The research is still in early stages. The algae-based system has been tested primarily in laboratory bioreactor conditions, and scaling it to the volume of water processed by large urban treatment facilities will require significant engineering development. Ensuring the engineered algae do not escape into natural waterways and outcompete native species is also a critical biosafety consideration researchers are actively studying.

Despite these hurdles, scientists and environmental engineers see algae-based filtration as one of the most promising near-term approaches to the microplastics crisis. Unlike expensive industrial filtration upgrades, algae-based systems are inherently scalable, biodegradable, and potentially self-sustaining.

What This Means for the Future of Clean Water

This discovery matters not only for what it removes from water, but for what it represents: nature-inspired engineering that works with biology rather than against it. As microplastic contamination deepens in water systems worldwide, solutions that can be integrated into existing infrastructure at scale are desperately needed.

The algae breakthrough brings that future significantly closer.

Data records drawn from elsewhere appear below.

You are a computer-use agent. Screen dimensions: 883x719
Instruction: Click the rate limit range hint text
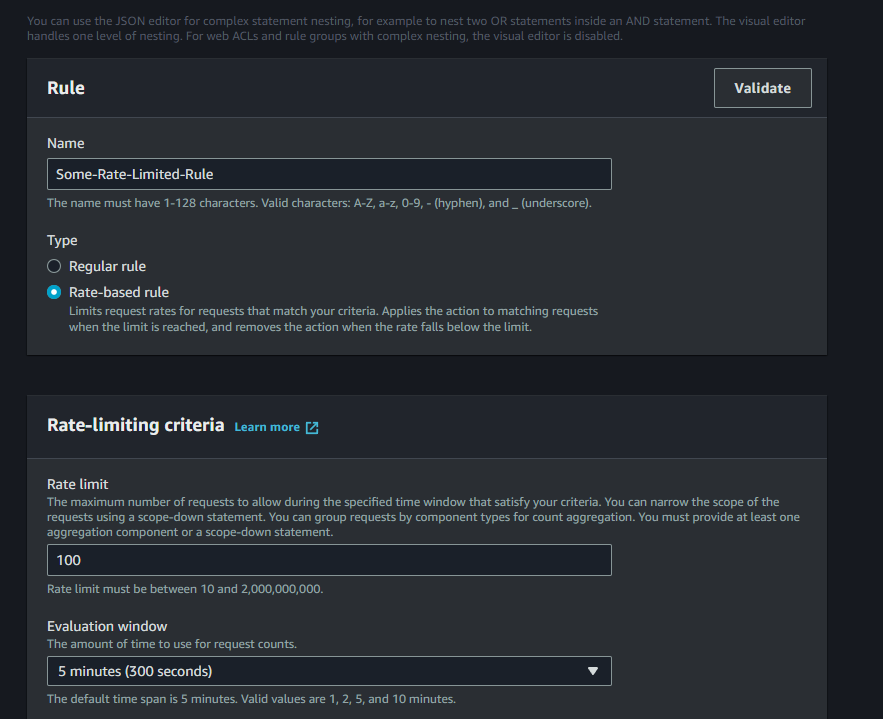pyautogui.click(x=185, y=589)
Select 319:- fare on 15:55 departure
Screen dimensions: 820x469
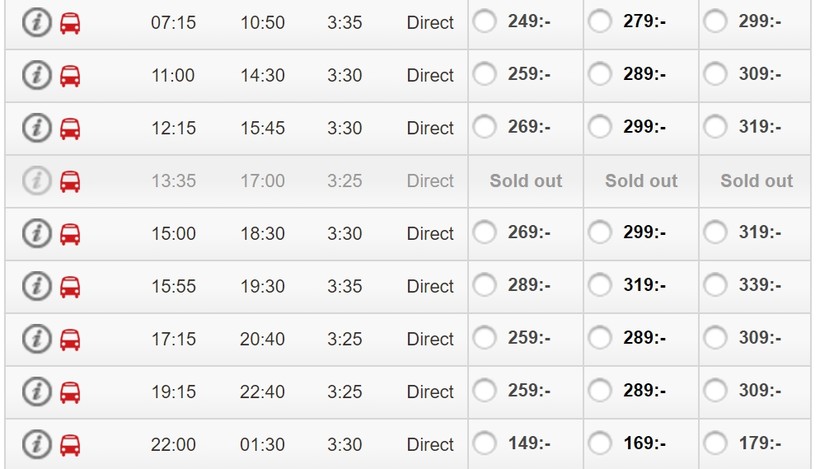point(600,285)
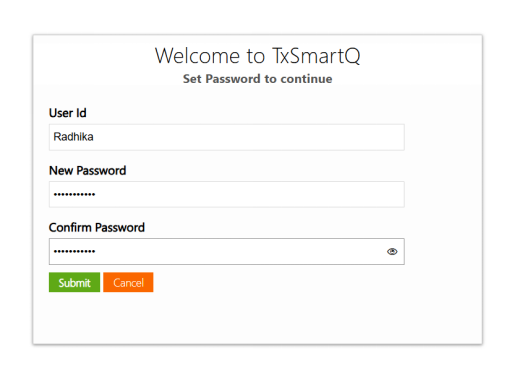Click the Confirm Password label text
Image resolution: width=517 pixels, height=377 pixels.
[97, 227]

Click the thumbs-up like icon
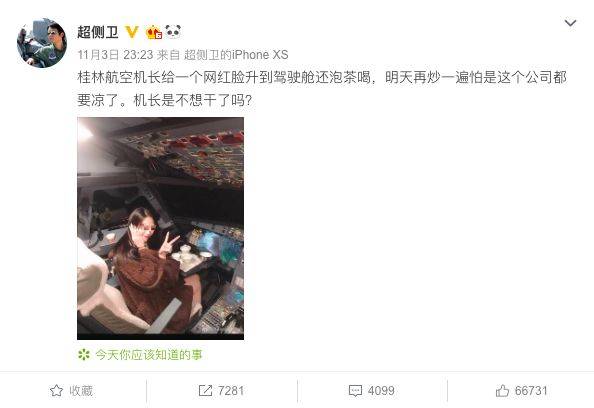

Further investment, regulatory support, and accelerated testing will determine how quickly cities worldwide can deploy this technology to make drinking water genuinely microplastic-free.

Key Takeaways

University of Missouri researchers have engineered algae that uses limonene oil to bind and aggregate microplastics, enabling their removal from water. Published in Nature Communications, the breakthrough tackles microplastics in drinking water, wastewater treatment, and plastic recycling in a single circular system. It represents one of the most promising pollution solutions of 2026.